• [Problem]: Reproduce word for word the passage of the article on high interest rates that runs from "One more bi-monthly" up to and including "expense of growth.".

───── Source

On high interest rates

October 05, 2014 04:03 pm | Updated December 04, 2021 10:57 pm IST

One more bi-monthly monetary policy review has come and gone, and the now not-so-new Reserve Bank of India Governor Raghuram Rajan and his team have chosen to sit tight. No change in the benchmark repo rate, no change in the CRR or SLR. This is the fourth consecutive policy review in which the repo rate has been left untouched at 8 per cent. This decision, not to lower interest rates as many sections have been demanding and not to infuse additional liquidity into the system, occurs at a time when growth is sluggish, but consumer price inflation on a point-to-point basis stood at a high 9.5 per cent in August. So the RBI’s decision is seen as reflecting an emphasis on combating inflation, even if that is at the expense of growth.

The repo rate, being the interest rate at which the central bank accommodates the short terms liquidity needs of the banking system, is an important influence on the structure of interest rates in India. High interest rates can adversely affect growth by discouraging industrial and agricultural investment as well as curbing the volume of debt financed household investment and consumption. This explains why interest rate reduction is expected when growth is sluggish. But the problem, the RBI argues, is that inflation is high. And reducing rates can aggravate inflation, which in its view can be worse for growth. Hence the stubborn insistence on holding interest rates steady.

This refusal to use the monetary policy lever to revive growth because of the fear of inflation is expressed in a context of fiscal conservatism. The government is committed to pruning expenditures in order to reduce the fiscal deficit and ensure fiscal consolidation. Since that implies a fiscal stance that does little to raise demand, the macroeconomic policy framework as a whole (or the combination of fiscal and monetary policies) is biased against spurring growth.

──────────
───── Information provided

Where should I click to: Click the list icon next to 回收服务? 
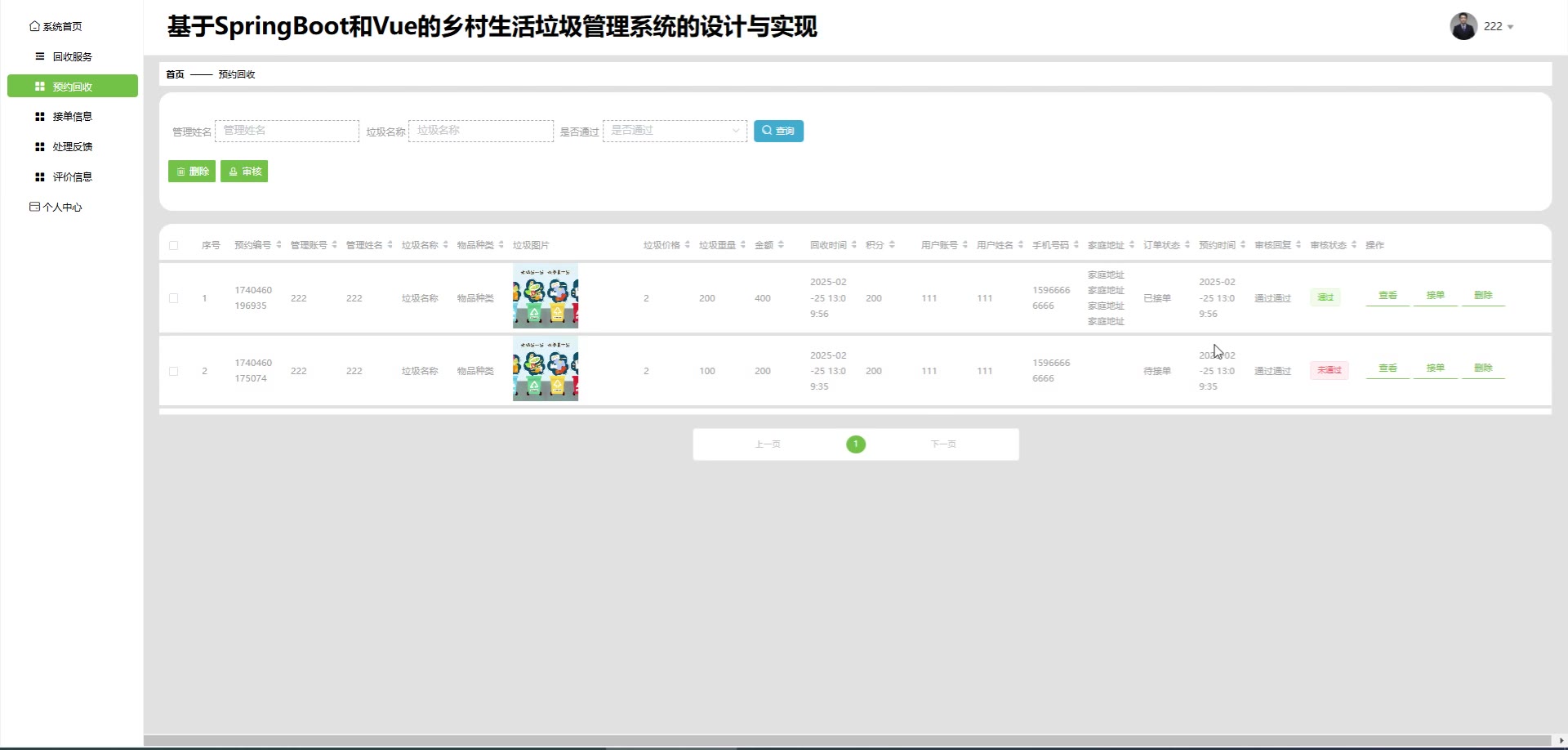coord(39,56)
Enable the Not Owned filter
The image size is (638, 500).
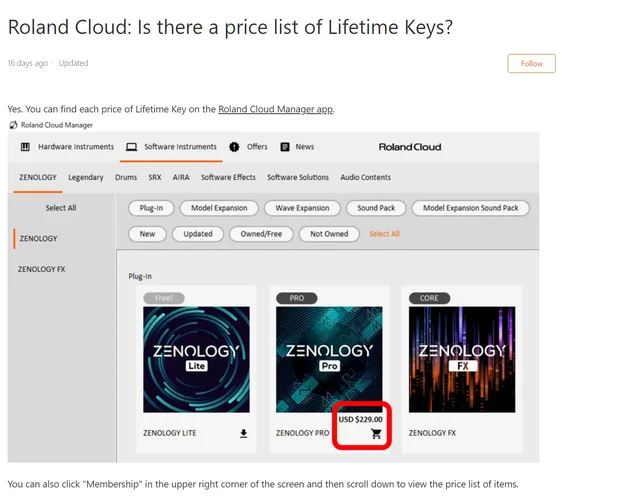coord(329,234)
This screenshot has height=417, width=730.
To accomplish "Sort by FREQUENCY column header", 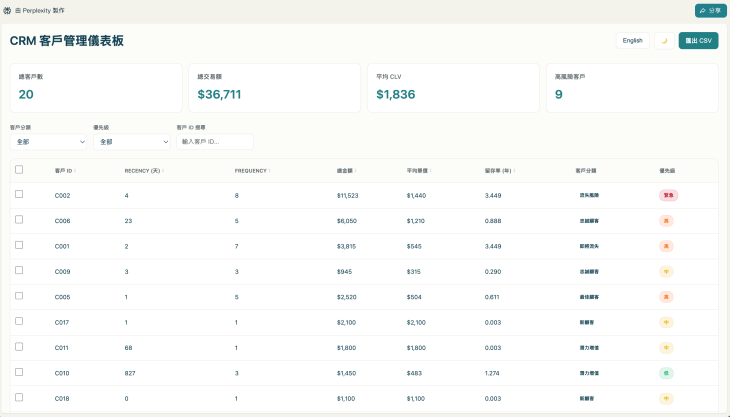I will [x=252, y=171].
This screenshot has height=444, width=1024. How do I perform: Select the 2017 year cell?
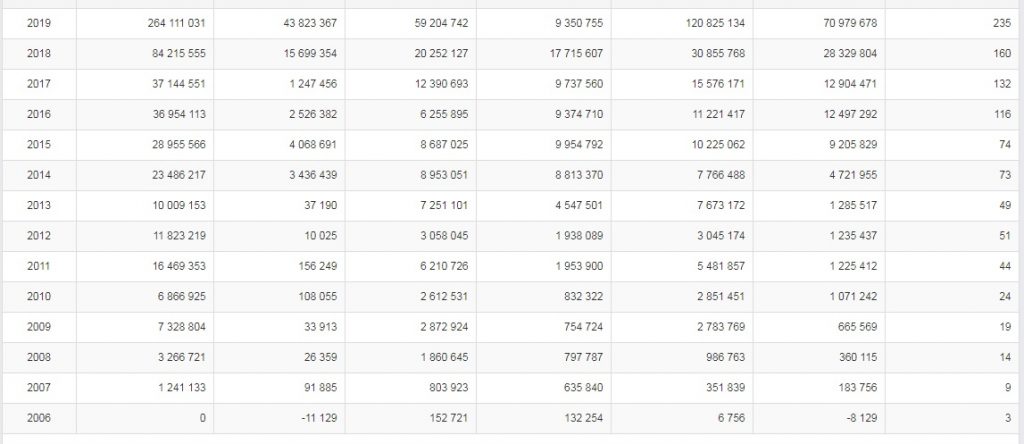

──────────

• [Answer to this exercise]:
One more bi-monthly monetary policy review has come and gone, and the now not-so-new Reserve Bank of India Governor Raghuram Rajan and his team have chosen to sit tight. No change in the benchmark repo rate, no change in the CRR or SLR. This is the fourth consecutive policy review in which the repo rate has been left untouched at 8 per cent. This decision, not to lower interest rates as many sections have been demanding and not to infuse additional liquidity into the system, occurs at a time when growth is sluggish, but consumer price inflation on a point-to-point basis stood at a high 9.5 per cent in August. So the RBI’s decision is seen as reflecting an emphasis on combating inflation, even if that is at the expense of growth.